At the hearing of the appeal Mr Mantaia Kaongotao appeared for the appellant while Ms Tewiia Tawita represented the respondent.
The first ground of appeal is that the Prosecution failed to prove its case beyond reasonable doubt. The gist of Mr Kaongotao’s argument is that there is no offence of contempt of court created under s.115(a) of the Penal Code. That contempt of court is provided for under s.6 of the Magistrates’ Courts Ordinance, but that this section does not create an offence. Counsel cited the cases of Baebo v Republic (2015) KIHC 75.
I do agree with Counsel that s.6 of the Magistrates’ Court Ordinance does not create an offence nor does it prescribe a punishment therein. I do believe it is because of this that the prosecution, in the instant case, proceeded under s.115(a) of the Penal Code. It is therefore not clear why Counsel makes vigorous reference to s.6 of the Ordinance which was not the basis of these proceedings.
It is therefore a misconception on part of Counsel when he argues that there was no order disobeyed by the appellant nor was he warned to stop talking in Court. That because there was no proof of disobeyed order or warning that the prosecution did not prove its case beyond reasonable doubt. Surely, those were not the essential elements of the offence that was before the Single Magistrate.
I am inclined to agree with Ms Tawita that what the prosecution had to prove is that the accused was within the premises of the Court in which judicial proceedings were being taken, that he disrespected the Court in speech or manner.
The evidence adduced by the prosecution and the accused’s own evidence clearly proved the above elements of the offence beyond reasonable doubt. The accused challenged their authority by arguing against the decision of the Court. He delved into the merits and demerits of their decision. He was just arrogantly contemptuous.
For the above reasons the first ground of appeal lacks merit and therefore fails.
The second ground of appeal is that the proceedings was biased and not impartial due to the welcoming feast conducted and organized by the lay magistrates, who were witnesses and complainants in the case, to the Single Magistrate prior to the hearing of the matter.
On the outset I must say that this ground has no legal basis because it does not arise from the record of proceedings of the trial Single Magistrate. As it is always said, an appeal is ordinarily against the record. The issue of bias based on hosting and entertaining the trial magistrate was not raised before the Single Magistrate.

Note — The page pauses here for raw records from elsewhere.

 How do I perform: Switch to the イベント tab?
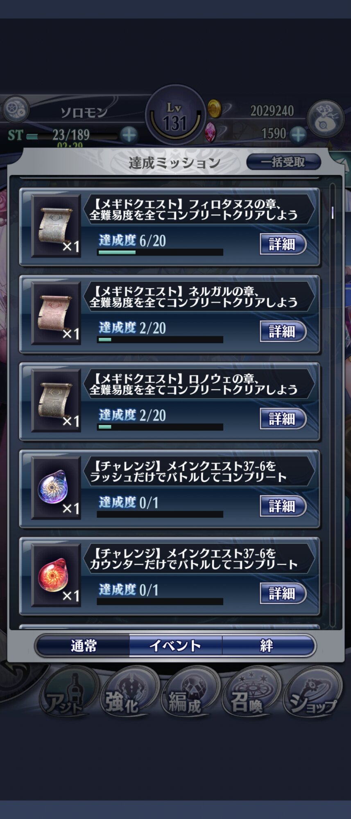coord(176,646)
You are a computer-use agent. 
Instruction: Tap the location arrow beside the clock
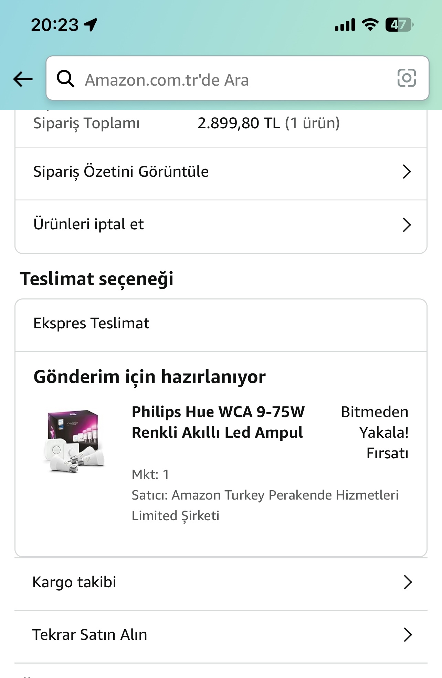click(x=91, y=25)
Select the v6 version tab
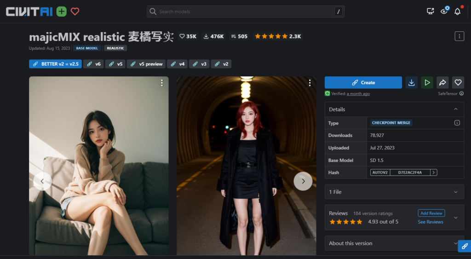This screenshot has height=259, width=471. pos(94,64)
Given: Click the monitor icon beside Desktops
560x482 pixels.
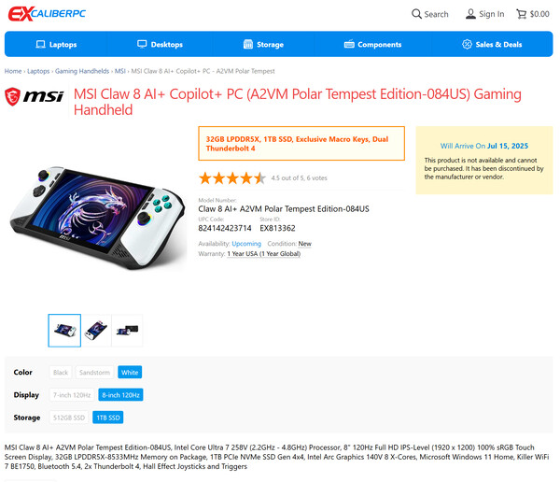Looking at the screenshot, I should [x=142, y=44].
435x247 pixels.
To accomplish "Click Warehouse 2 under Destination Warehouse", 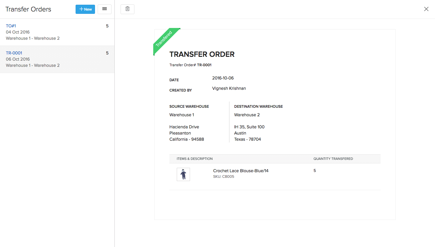I will [x=247, y=115].
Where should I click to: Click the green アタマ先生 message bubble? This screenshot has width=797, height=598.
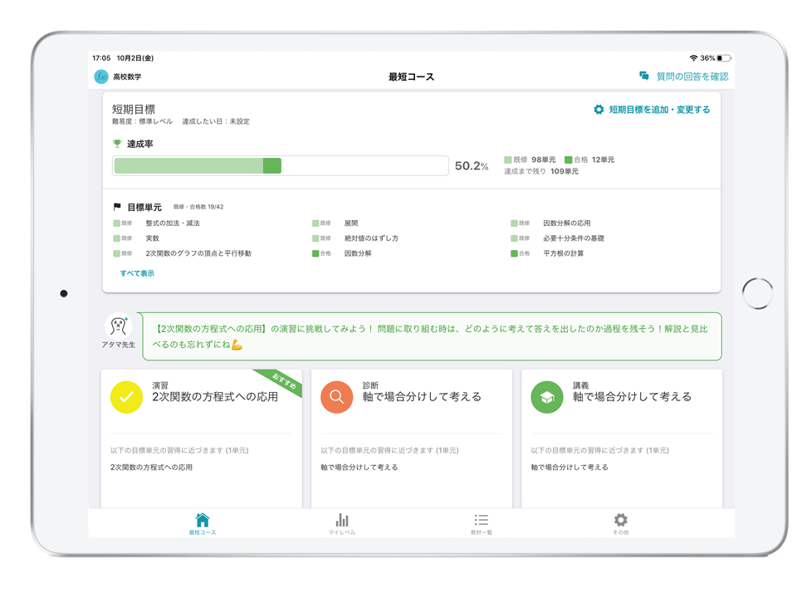pos(432,336)
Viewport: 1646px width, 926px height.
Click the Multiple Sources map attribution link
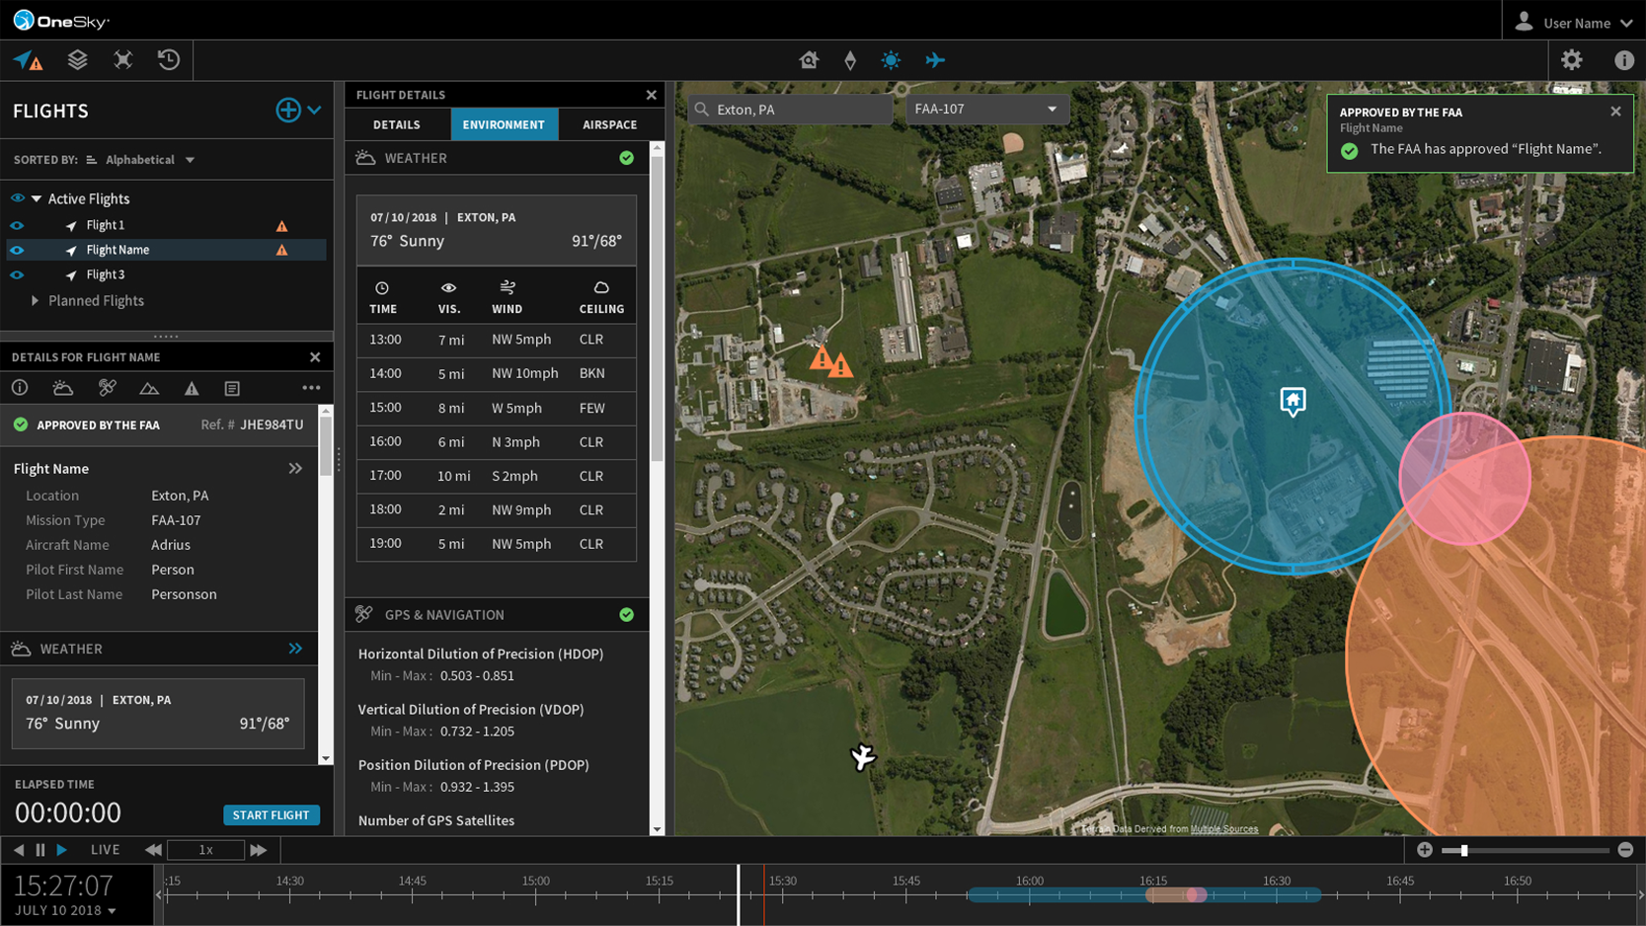coord(1223,829)
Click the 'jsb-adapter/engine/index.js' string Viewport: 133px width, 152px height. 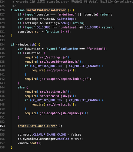(63, 79)
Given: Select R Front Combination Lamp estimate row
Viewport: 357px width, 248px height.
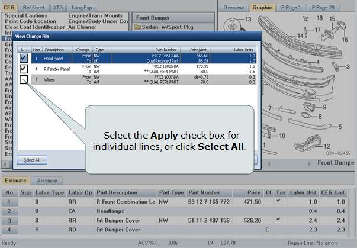Looking at the screenshot, I should pyautogui.click(x=124, y=202).
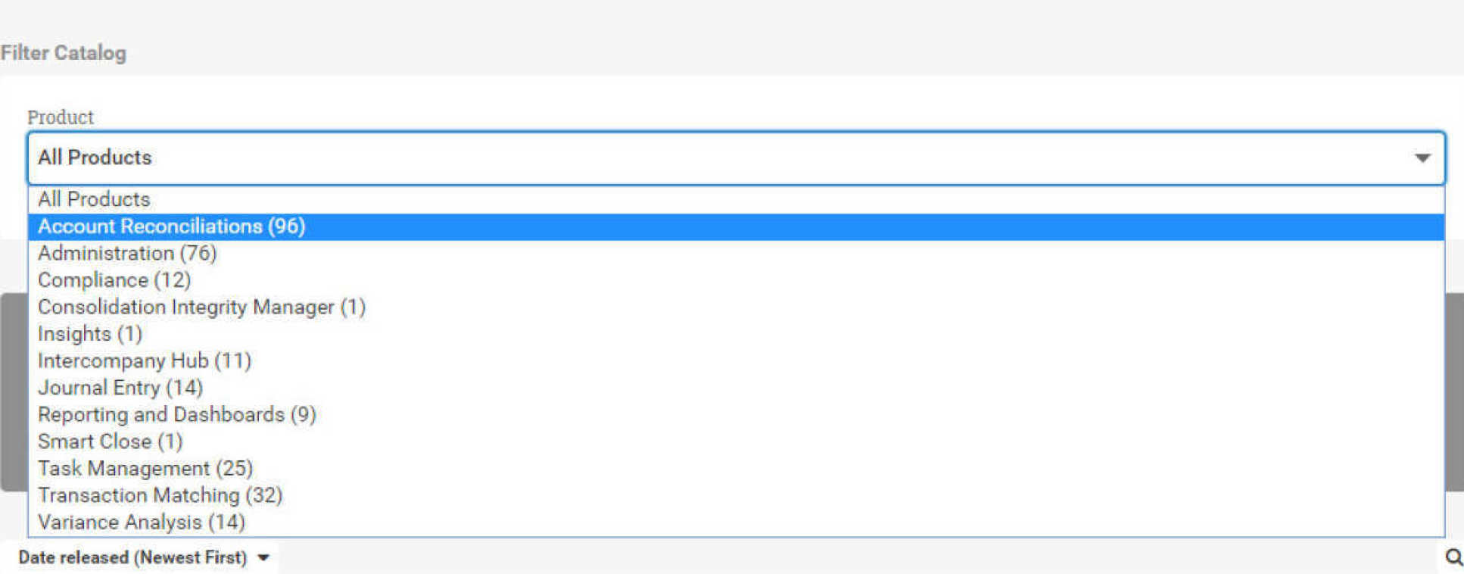Select Variance Analysis (14) option

coord(142,523)
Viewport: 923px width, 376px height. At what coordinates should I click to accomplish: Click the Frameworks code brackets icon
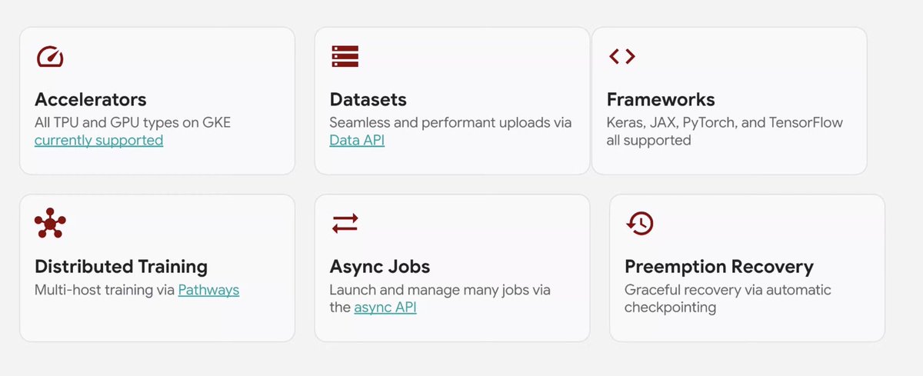pyautogui.click(x=621, y=56)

The appellant did not even make any reference to it in his rather lengthy defence.
These allegations have just been smuggled in these proceedings through an affidavit sworn by the appellant sworn and filed on
25 October 2016. This affidavit is designed to act as additional evidence. But the reception of additional evidence is provided
for under s.281(1) of the Criminal Procedure Code as follows:
“281(1) In dealing with an appeal from a Magistrate’s Court the High Court, if it thinks additional evidence is necessary, may either take such evidence itself or direct it to be taken by a Magistrates’ Court”.
And when evidence is taken pursuance of this section it shall be taken as if it were evidence taken at trial before a Magistrates’ Court. In other words it can be a basis upon which a ground of appeal can be formulated.
There is nothing on record to show that this Court did direct the appellant to adduce additional evidence by way of affidavit evidence. It follows therefore that the affidavit filed by the appellant is a nullity and the ground based on such nullity evidence is also a nullity.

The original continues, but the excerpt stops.